Peixoto Milena Simões, de Vasconcelos E Souza Andressa, Andrade Iris Soares, de Carvalho El Giusbi Carolina, Coelho Faria Caroline, Hecht Fabio, Miranda-Alves Leandro, Ferreira Andrea Claudia Freitas, Carvalho Denise Pires, Fortunato Rodrigo S
Instituto de Biofísica Carlos Chagas Filho, Universidade Federal do Rio de Janeiro, Rio de Janeiro, Brazil.
Instituto de Ciências Biomédicas, Universidade Federal do Rio de Janeiro, Rio de Janeiro, Brazil.
Endocr Relat Cancer. 2021 Jun 20;28(7):505-519. doi: 10.1530/ERC-21-0010.
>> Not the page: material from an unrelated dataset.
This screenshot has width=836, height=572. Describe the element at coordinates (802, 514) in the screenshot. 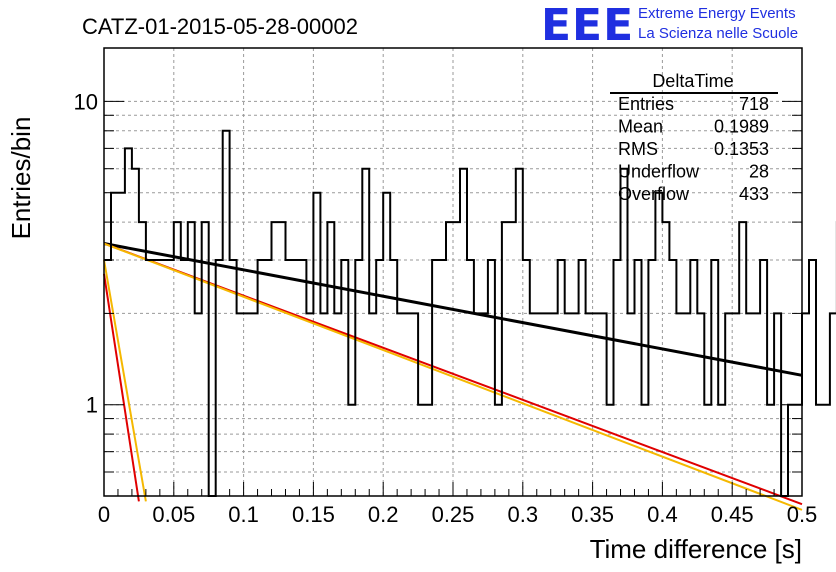

I see `x-tick-label: 0.5` at that location.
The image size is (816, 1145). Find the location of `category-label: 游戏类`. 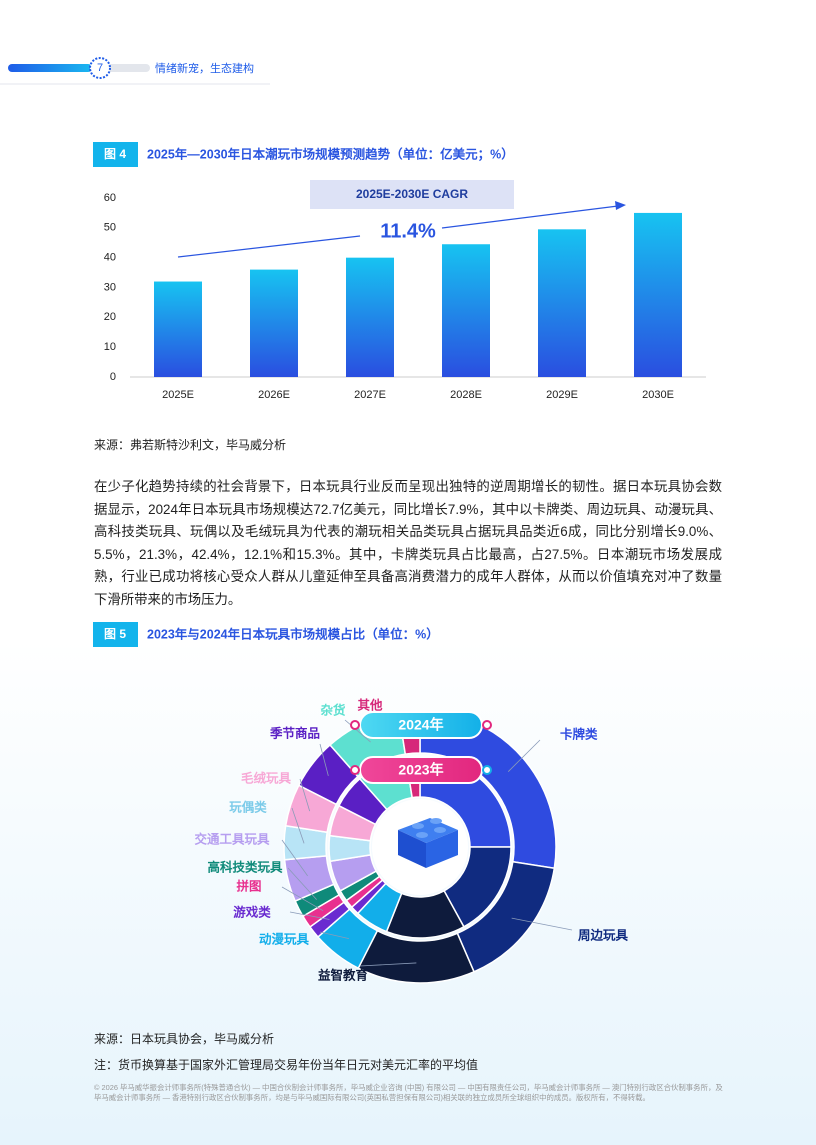

category-label: 游戏类 is located at coordinates (252, 912).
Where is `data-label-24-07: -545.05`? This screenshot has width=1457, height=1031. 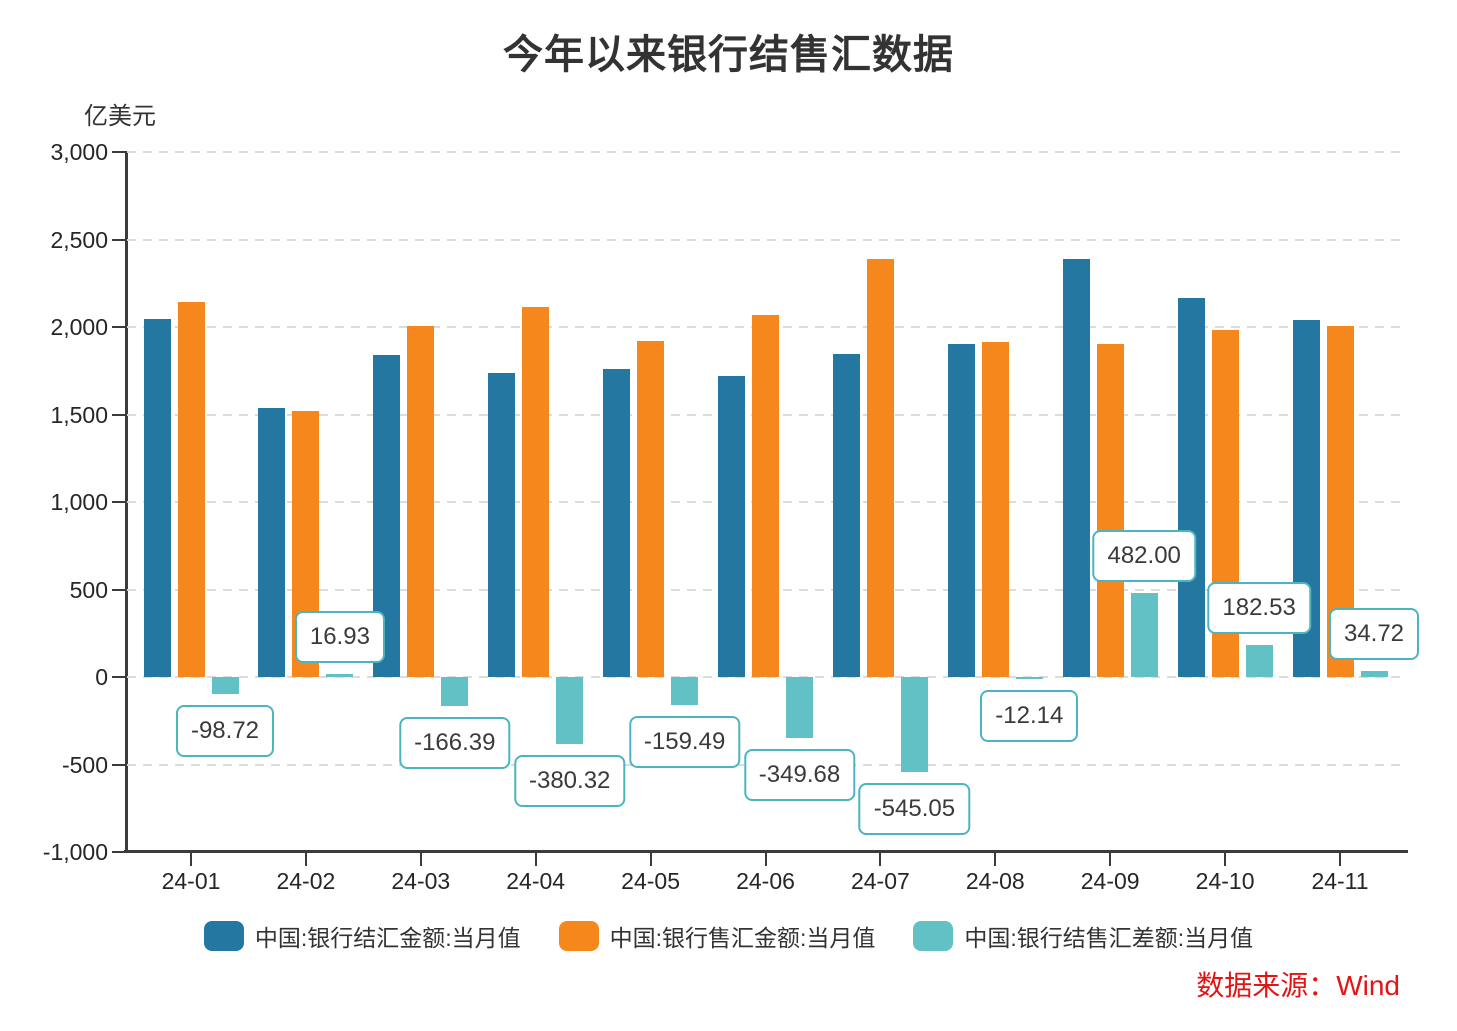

Breast cancer and thyroid dysfunctions have been associated for decades. Although many studies suggest a biological correlation, the mechanisms linking these two pathologies have not been elucidated. Reactive oxygen species (ROS) can oxidize lipids, proteins, and DNA molecules and may promote tumor initiation. Hence, we aimed at evaluating the mammary redox balance and genomic instability in a model of experimental hypothyroidism. Female Wistar rats were treated with 0.03% methimazole for 7 or 21 days to evaluate ROS generation, antioxidant enzyme activities, and oxidative stress biomarkers, as well as genomic instability. After 7 days, lower catalase, GPX, and DUOX activities were detected in the breast of hypothyroid group compared to the control while the levels of 4-hydroxynonenal (HNE) were higher. In addition, hypothyroid group showed an increase in γH2Ax/H2Ax ratio. Twenty-one days hypothyroid group had increased catalase and SOD activities, without significant differences between groups in the levels of oxidative stress biomarkers and DNA damage. TSH-treated MCF10A cells showed a higher extracellular, intracellular, and mitochondrial ROS production. Additionally, greater DNA damage was observed in these cells, demonstrated by a higher comet tail DNA percentage and increased 53BP1 foci. Finally, we found that TSH treatment was not able to alter cell viability. The Genome Cancer Atlas (TGCA) data showed that high TSHR expression is associated with more invasive breast cancer types. In conclusion, we demonstrate that oxidative stress and DNA damage in breast are early events of experimental hypothyroidism. Moreover, high TSH levels induce oxidative stress and genomic instability in mammary cells.
几十年来,乳腺癌与甲状腺功能障碍一直存在关联。尽管许多研究表明二者存在生物学相关性,但连接这两种病理状态的机制尚未阐明。活性氧(ROS)可氧化脂质、蛋白质和DNA分子,并可能促进肿瘤的发生。因此,我们旨在评估实验性甲状腺功能减退模型中的乳腺氧化还原平衡和基因组不稳定性。用0.03%甲巯咪唑处理雌性Wistar大鼠7天或21天,以评估ROS的产生、抗氧化酶活性、氧化应激生物标志物以及基因组不稳定性。7天后,与对照组相比,甲状腺功能减退组乳腺中的过氧化氢酶、谷胱甘肽过氧化物酶(GPX)和双氧化酶(DUOX)活性降低,而4-羟基壬烯醛(HNE)水平升高。此外,甲状腺功能减退组的γH2Ax/H2Ax比值增加。甲状腺功能减退21天组的过氧化氢酶和超氧化物歧化酶(SOD)活性增加,两组在氧化应激生物标志物水平和DNA损伤方面无显著差异。促甲状腺激素(TSH)处理的MCF10A细胞表现出更高的细胞外、细胞内和线粒体ROS产生。此外,这些细胞中观察到更大的DNA损伤,表现为彗星尾DNA百分比更高和53BP1病灶增加。最后,我们发现TSH处理不能改变细胞活力。基因组癌症图谱(TGCA)数据显示,高促甲状腺激素受体(TSHR)表达与更具侵袭性的乳腺癌类型相关。总之,我们证明乳腺中的氧化应激和DNA损伤是实验性甲状腺功能减退的早期事件。此外,高TSH水平会诱导乳腺细胞中的氧化应激和基因组不稳定性。